▶ _EXERCISE DIRECTIONS_: Scan each line of the records for the word "from" and extract the ones that have it.
* * * * * * * * *
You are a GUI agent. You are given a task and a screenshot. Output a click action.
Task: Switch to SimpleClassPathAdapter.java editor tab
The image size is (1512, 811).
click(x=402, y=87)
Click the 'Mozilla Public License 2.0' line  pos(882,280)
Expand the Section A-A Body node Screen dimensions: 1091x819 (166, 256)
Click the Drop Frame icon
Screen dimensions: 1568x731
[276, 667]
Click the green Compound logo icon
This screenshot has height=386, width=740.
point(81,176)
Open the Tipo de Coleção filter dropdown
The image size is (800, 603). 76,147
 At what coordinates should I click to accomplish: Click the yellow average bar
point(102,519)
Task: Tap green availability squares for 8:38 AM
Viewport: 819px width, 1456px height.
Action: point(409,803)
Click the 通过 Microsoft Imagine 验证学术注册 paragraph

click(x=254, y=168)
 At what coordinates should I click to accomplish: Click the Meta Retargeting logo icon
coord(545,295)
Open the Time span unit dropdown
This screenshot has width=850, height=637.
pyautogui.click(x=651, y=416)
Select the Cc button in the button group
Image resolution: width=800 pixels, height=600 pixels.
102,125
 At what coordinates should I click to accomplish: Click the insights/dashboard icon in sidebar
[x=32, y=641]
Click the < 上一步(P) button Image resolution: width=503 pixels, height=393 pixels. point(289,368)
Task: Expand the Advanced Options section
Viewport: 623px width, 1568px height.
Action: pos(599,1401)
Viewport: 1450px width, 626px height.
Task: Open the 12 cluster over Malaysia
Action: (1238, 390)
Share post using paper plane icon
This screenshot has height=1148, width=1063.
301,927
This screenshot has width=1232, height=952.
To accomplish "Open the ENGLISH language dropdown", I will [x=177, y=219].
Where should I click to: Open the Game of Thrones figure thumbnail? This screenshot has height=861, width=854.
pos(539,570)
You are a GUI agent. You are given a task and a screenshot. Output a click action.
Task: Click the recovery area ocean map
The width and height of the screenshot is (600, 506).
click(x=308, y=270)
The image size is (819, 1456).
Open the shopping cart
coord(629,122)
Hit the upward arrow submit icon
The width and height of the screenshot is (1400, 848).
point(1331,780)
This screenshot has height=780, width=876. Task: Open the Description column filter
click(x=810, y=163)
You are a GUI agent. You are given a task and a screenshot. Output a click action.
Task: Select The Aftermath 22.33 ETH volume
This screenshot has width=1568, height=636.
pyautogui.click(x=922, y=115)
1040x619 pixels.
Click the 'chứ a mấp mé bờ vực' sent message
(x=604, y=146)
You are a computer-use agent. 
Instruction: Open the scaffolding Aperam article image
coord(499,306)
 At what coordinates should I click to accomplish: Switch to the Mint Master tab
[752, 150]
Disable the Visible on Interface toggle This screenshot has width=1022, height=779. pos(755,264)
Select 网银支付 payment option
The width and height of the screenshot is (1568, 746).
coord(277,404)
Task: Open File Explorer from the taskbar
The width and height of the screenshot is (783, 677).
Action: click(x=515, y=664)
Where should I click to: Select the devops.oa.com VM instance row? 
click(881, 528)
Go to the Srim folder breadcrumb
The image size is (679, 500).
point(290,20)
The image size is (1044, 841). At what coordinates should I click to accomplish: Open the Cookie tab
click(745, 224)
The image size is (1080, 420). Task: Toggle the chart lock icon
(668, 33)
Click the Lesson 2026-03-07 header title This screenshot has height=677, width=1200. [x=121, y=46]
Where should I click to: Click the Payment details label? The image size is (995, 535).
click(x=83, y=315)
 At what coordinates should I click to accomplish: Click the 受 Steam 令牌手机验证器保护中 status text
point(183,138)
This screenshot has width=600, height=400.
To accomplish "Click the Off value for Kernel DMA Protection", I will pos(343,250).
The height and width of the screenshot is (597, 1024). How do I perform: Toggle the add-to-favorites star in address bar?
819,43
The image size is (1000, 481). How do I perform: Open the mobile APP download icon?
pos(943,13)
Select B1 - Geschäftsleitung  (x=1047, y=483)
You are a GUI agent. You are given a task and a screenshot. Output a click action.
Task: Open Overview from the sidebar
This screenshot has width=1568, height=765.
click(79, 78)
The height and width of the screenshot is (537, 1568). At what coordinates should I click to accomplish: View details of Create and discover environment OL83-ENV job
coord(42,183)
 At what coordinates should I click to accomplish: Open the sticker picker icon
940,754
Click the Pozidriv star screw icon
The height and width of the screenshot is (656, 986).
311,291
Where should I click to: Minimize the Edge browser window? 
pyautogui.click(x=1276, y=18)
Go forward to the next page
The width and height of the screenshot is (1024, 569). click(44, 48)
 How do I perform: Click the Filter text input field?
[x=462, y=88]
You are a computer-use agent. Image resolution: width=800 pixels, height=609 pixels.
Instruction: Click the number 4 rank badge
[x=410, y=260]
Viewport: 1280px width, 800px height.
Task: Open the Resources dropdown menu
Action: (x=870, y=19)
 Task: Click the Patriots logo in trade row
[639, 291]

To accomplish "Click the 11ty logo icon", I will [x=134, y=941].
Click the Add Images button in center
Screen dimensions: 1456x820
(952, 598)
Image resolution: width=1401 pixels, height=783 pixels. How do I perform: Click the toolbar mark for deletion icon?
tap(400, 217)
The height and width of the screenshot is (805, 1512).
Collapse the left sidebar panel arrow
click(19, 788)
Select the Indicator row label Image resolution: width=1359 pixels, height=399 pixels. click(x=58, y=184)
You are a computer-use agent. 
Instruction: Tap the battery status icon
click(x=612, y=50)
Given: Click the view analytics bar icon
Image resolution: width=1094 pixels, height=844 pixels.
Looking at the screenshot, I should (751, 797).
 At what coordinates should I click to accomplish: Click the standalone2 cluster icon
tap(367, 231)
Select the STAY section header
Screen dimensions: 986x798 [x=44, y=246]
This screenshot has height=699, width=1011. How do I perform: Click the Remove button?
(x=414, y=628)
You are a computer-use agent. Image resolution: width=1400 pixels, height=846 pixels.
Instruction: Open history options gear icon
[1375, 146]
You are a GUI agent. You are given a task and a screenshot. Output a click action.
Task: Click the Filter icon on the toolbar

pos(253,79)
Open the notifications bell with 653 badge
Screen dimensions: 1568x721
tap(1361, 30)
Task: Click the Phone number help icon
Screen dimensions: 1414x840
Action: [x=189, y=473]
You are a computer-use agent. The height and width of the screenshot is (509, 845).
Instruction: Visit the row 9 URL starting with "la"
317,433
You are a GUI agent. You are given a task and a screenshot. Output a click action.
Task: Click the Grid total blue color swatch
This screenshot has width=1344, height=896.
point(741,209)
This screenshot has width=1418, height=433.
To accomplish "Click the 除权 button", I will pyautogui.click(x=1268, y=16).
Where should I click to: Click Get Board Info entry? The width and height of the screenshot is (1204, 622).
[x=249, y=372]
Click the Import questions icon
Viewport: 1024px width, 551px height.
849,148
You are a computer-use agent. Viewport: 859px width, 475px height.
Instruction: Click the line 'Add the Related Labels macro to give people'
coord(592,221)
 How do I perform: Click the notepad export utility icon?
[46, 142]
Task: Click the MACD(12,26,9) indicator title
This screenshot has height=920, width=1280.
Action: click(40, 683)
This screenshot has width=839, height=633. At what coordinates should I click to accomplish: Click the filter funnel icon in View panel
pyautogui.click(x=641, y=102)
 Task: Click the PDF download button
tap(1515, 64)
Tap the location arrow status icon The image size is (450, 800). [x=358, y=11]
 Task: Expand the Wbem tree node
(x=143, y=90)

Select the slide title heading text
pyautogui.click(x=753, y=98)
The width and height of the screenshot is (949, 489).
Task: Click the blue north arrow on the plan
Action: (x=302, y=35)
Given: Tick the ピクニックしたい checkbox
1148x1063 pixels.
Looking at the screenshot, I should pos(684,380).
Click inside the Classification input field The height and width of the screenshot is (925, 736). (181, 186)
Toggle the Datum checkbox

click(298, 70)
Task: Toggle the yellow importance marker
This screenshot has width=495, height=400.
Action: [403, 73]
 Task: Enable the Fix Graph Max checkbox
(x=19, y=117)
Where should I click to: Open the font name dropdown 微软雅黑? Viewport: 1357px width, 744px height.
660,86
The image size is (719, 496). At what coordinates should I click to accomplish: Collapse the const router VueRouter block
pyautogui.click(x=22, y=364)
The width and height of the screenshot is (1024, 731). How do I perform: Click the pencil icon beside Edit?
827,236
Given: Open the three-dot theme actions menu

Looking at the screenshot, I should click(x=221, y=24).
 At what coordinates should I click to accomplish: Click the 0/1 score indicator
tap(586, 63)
* * * * * * * * *
▶ _REPLY TO THE TASK_:
Task: Open File Explorer from the taskbar
Task: Open Overview from the sidebar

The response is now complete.